Texte à lire »

"""

Climatisation des maisons de repos : sans soutien public, hausse des tarifs possible
Les épisodes de chaleur extrême observés cet été ont suscité des préoccupations au sein des maisons de repos. Pour Femarbel, qui représente les maisons de repos privées francophones, ainsi que pour son équivalent flamand, la problématique va bien au-delà de la simple question de la climatisation. Elle soulève celle de l’adaptation globale du secteur face au changement climatique : « Les vagues de chaleur que nous avons connues ces derniers jours, et déjà au mois de juin, montrent qu’on a un problème qui est en réalité un problème de société. Il y a une charge réglementaire qui est toujours plus importante, qui nécessite toujours plus de dépenses, et qui est aujourd’hui à charge des établissements. À un moment donné, cela met en danger les marges », explique Thierry Gilson.
La réglementation impose aux maisons de repos de prévoir des espaces climatisés capables d’accueillir les résidents lorsque les températures deviennent trop élevées. Cependant, pour le secteur, aller plus loin nécessiterait des investissements considérables. Thierry Gilson précise que l’objectif n’est pas de climatiser systématiquement chaque chambre : « Climatiser l’ensemble des chambres, ce ne sera jamais possible. Et je ne pense pas que ce soit souhaitable compte tenu du profil des résidents. Il faut avoir une réflexion globale sur l’infrastructure des établissements : leur modernisation, l’amélioration du confort thermique et le développement d’espaces adaptés lors des périodes de fortes chaleurs. »
Pour les maisons de repos, la question est avant tout financière. Si les dépenses augmentent sans nouvelles recettes, il faudra bien trouver une solution : « L’équilibre budgétaire, il est simple et compliqué en même temps. Si vous avez plus de dépenses et moins de recettes, il y a un problème. À un moment donné, soit on réduit les dépenses, soit on augmente les recettes. Soit cela passe malheureusement par une répercussion sur le résident, avec la problématique des pensions qu’on connaît. Soit c’est au politique de prendre ses responsabilités et de consacrer les moyens nécessaires à cette problématique », précise-t-il.
De son côté, le ministre wallon de la Santé, Yves Coppieters (Les Engagés), travaille sur une réforme plus large de la prise en charge de la perte d’autonomie. L’objectif est de permettre aux personnes âgées de rester chez elles le plus longtemps possible grâce à un renforcement des services d’aide à domicile. Un rapport d’experts commandé par le ministre estime que cette approche coûterait moins cher que la création de nouvelles places en maison de repos. Le projet de « garantie autonomie », dont les modalités de financement doivent encore être précisées, vise ainsi à anticiper le vieillissement de la population et à réduire la pression sur les établissements.
Cependant, selon Femarbel, les établissements ont aussi un effet protecteur : « Imaginez une personne isolée qui est seule chez elle, qui fait un malaise, sans contact social ou familial. Elle peut rester sans prise en charge. En maison de repos, vous avez du personnel soignant qualifié, des aides-soignants, des infirmières qui viennent régulièrement hydrater les résidents et vérifier leur état. Au moindre problème, on peut réagir rapidement », explique Thierry Gilson.

"""

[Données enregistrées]
"""

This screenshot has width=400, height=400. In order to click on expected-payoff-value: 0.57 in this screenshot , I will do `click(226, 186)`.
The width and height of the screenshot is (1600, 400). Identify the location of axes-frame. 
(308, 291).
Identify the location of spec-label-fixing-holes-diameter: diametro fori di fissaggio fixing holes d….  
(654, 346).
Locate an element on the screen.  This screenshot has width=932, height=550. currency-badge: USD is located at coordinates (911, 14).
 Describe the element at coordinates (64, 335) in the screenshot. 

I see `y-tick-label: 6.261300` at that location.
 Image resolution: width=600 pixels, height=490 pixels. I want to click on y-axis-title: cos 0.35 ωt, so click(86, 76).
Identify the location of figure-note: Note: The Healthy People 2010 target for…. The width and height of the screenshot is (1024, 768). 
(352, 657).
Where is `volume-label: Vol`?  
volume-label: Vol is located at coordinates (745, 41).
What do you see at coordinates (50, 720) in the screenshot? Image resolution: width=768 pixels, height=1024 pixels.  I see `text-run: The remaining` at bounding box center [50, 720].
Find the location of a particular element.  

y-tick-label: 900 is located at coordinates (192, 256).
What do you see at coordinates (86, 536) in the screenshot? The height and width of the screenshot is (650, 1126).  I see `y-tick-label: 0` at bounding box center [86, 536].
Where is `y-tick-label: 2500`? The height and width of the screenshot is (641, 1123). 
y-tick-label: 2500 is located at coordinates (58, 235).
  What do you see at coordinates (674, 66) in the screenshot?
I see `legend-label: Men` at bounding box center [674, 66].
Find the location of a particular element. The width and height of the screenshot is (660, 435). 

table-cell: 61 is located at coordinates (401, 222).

"""

Votre tâche » Recopiez fidèlement le passage du texte sur la climatisation des maisons de repos, de « De son côté, le » à « sur les établissements. ». Vous n'avez pas besoin des enregistrements.

Corrigé »
De son côté, le ministre wallon de la Santé, Yves Coppieters (Les Engagés), travaille sur une réforme plus large de la prise en charge de la perte d’autonomie. L’objectif est de permettre aux personnes âgées de rester chez elles le plus longtemps possible grâce à un renforcement des services d’aide à domicile. Un rapport d’experts commandé par le ministre estime que cette approche coûterait moins cher que la création de nouvelles places en maison de repos. Le projet de « garantie autonomie », dont les modalités de financement doivent encore être précisées, vise ainsi à anticiper le vieillissement de la population et à réduire la pression sur les établissements.